Keeping education funded through the COVID-19 crisis and beyond
For decades, Washington State—one of the only states with a constitutional requirement to fund K-12 education for every child—has failed to do so. Now, in the depths of the COVID-19 pandemic and no end in sight, our state faces billions in budget shortfalls.
Financial experts and state officials agree that we’ll be seeing cuts to state programs and services more significant than those seen during the great recession. Luckily, Medicaid expansion and K-12 education are (mostly) off the table. However, this does not mean that the looming education crisis is averted.
Many other state programs and services impact children and young adults throughout their lives and are directly related to their ability to learn. For example, the Department of Children, Youth, and Families, which runs the state’s pre-K and foster care programs, was tasked with finding $155 million in cuts for the coming year. While this isn’t a cut to K-12 education, it will directly affect it for years to come. Shouldn’t these programs be immune to budget cuts as well?
The state legislature is known for playing budget games. Avoiding direct cuts to K-12 funding by opting for cuts to adjacent programs or placing more funding burdens on local districts—in essence, a de-facto cut to K-12 funding while refusing to make cuts elsewhere—results in a “kicking the can down the road” approach to education funding. Schools see massive revenue shortfalls and must make tough decisions regarding the quality and equity of education for every child in their district.
In 2012, the Washington State Supreme Court ruled in McCleary v.
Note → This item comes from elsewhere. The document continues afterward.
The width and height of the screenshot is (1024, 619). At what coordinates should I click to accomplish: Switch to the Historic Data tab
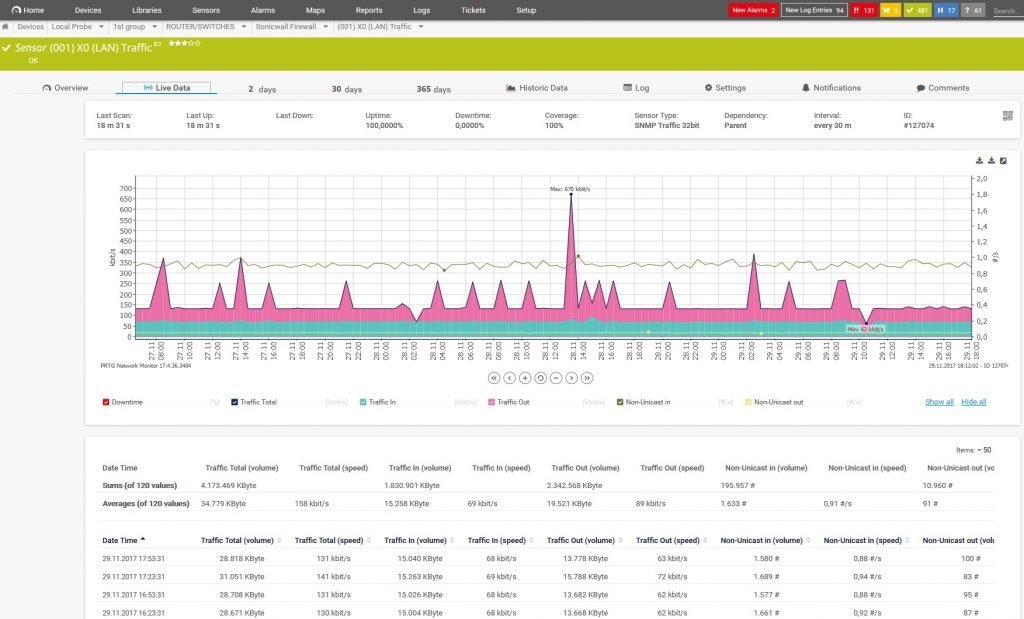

Washington that the legislature was not meeting the constitutional obligation to fully fund education, and in 2015 imposed a $100,000 per day fine. Finally, in 2018, the state legislature voted for a funding package to meet the obligation. Unfortunately, while the state increased funding for school districts, it imposed limits on local funding levies, resulting in some communities like Spokane cutting 8% of their staff.
Traditional taxes are not a near-term solution to the current budget shortfalls. For one, they take years to implement. And as many know, the most apparent revenue source would be what is currently allowed under the state constitution: regressive property taxes. But tying local property values to the funding received by school districts leads to disparity and inequity in education. Wealthy suburbs see large funding pools, while urban lower-income areas see very little.
Long term, we must resolve our funding issues by moving to a state income and wealth tax, and ending the tax loopholes and “incentives” for large businesses like Amazon and Boeing. Such policies have already been enacted in cities like Seattle, which recently passed a tax on the largest businesses with salaries far above the median income level. Expanding this to a state-wide level is the next logical step to guarantee education funding through both the current crisis and beyond.